Mycosis fungoides at first presents itself clinically as macules and then as patches; macules may become papules and patches may become plaques. Later still, and uncommonly, those lesions may develop into nodules and tumors. In fact, most patients with mycosis fungoides have only patches and/or slightly raised plaques for a lifetime with no progression of those lesions to tumors. When flat or very subtly elevated lesions are examined histopathologically, lymphocytes are seen to be present around venules of the superficial plexus, in variable numbers in dermal papillae, and as solitary units positioned in the epidermal basal layer and spinous zone, the latter in company with scant spongiosis. Often the lesion is topped by thin mounds of parakeratosis joined by a tad of plasma.
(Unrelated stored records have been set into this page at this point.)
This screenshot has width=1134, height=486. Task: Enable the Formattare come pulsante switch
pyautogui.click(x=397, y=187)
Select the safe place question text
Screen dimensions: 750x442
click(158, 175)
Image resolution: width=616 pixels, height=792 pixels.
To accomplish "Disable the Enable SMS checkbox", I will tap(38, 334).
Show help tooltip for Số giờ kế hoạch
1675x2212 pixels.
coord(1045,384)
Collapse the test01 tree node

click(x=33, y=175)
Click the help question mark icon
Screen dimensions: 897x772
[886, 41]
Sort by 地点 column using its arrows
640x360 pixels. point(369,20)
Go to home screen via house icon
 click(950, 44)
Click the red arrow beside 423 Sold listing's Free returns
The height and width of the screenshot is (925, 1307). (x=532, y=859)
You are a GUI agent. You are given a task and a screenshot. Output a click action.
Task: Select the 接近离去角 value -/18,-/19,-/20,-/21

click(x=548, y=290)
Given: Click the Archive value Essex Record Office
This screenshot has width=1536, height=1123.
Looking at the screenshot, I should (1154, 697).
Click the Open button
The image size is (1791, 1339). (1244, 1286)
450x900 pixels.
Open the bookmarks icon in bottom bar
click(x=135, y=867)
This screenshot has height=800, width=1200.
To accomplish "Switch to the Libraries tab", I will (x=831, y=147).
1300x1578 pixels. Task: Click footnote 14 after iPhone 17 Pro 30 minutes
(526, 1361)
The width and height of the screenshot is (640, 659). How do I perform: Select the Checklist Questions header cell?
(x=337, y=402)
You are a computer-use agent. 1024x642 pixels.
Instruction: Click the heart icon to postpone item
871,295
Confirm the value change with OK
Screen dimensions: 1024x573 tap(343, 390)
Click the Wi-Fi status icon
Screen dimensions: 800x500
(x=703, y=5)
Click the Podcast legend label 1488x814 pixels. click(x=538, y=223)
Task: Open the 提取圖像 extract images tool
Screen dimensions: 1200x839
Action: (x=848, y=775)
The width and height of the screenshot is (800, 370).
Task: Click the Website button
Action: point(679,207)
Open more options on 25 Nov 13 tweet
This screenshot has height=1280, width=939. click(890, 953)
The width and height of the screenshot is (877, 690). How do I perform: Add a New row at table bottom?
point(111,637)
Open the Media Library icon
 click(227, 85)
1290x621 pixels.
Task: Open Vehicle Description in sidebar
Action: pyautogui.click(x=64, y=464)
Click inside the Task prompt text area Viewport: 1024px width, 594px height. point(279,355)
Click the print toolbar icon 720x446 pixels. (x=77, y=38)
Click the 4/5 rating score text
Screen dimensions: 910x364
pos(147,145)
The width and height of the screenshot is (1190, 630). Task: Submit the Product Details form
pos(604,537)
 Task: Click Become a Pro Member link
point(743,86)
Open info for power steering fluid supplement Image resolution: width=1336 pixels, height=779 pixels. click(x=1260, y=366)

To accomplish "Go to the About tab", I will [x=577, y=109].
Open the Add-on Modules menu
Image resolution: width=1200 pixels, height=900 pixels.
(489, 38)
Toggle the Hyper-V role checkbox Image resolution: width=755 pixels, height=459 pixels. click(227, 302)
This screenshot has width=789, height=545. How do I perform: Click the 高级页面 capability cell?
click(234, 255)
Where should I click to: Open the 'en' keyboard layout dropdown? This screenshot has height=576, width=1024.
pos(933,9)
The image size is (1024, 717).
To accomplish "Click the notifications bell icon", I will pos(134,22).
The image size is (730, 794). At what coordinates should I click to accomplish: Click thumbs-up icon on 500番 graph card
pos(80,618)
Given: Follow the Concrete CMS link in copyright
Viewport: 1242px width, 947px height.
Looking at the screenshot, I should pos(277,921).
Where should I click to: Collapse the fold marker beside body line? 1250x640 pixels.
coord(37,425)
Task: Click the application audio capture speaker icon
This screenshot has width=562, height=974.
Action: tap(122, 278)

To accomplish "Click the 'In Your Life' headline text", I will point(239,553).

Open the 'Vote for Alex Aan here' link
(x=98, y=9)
Well defined plaques are typified by more dense infiltrates of lymphocytes around venules, in patchy lichenoid fashion in conjunction with wiry bundles of collagen arrayed haphazardly, and in the basal and spinous layers of the epidermis as solitary units and, later, in the spinous (and sometimes granular and cornified) layer as collections of different sizes, known wrongly as Pautrier's microabscesses (it was Darier, not Pautrier, who first described them,41 and they are not abscesses, composed as they are of lymphocytes, rather than neutrophils). Nodules and tumors of mycosis fungoides (except for pendulous folds named misleadingly "granulomatous slack skin" and typified histopathologically by patchy perivascular infiltrates of lymphocytes and by striking granulomatous inflammation throughout the dermis and far into the subcutaneous fat) are formed by nodular and diffuse infiltrates of atypical lymphocytes distributed throughout the dermis and often, too, in the subcutaneous fat. At that late stage, infiltrates of abnormal lymphocytes in the skin and subcutaneous fat are joined nearly always by similar infiltrates that have become overt in internal organs. It is reasonable to assume that the process known as mycosis fungoides is systemic from the outset and simply manifests itself first in the skin.
 
Sézary's syndrome is a widespread erythrodermic manifestation of mycosis fungoides, an expression of it that was called attention to originally in 1892 by Hallopeau and Besnier42 and again in 1949 by Sézary, for whom the condition is named eponymically by virtue of his having detected atypical mononuclear cells in the circulation of persons affected.43
 
"Follicular mycosis fungoides," a term fast gaining popularity, is a presentation of mycosis fungoides that affects infundibular epidermis predominantly, with little or no involvement of surface epidermis. In reality, most examples of "follicular mycosis fungoides" are "infundibular mycosis fungoides," the reason being that the infundibulum, not the follicle, is the major locus of the infiltrates of abnormal lymphocytes. For some authors, the finding of mucin in infundibular epithelium is a criterion for diagnosis of follicular mycosis fungoides, whereas for other commentators on the matter, the finding of follicular mucinosis in mycosis fungoides excludes from consideration a diagnosis of follicular mycosis fungoides.
 
It merits mention that the finding histopathologically of follicular mucinosis has been reported on in almost all of the different manifestations of "cutaneous T-cell lymphoma," among those being conventional mycosis fungoides, follicular mycosis fungoides, Sezary syndrome, syringotropic lymphoma, and Hodgkin's disease.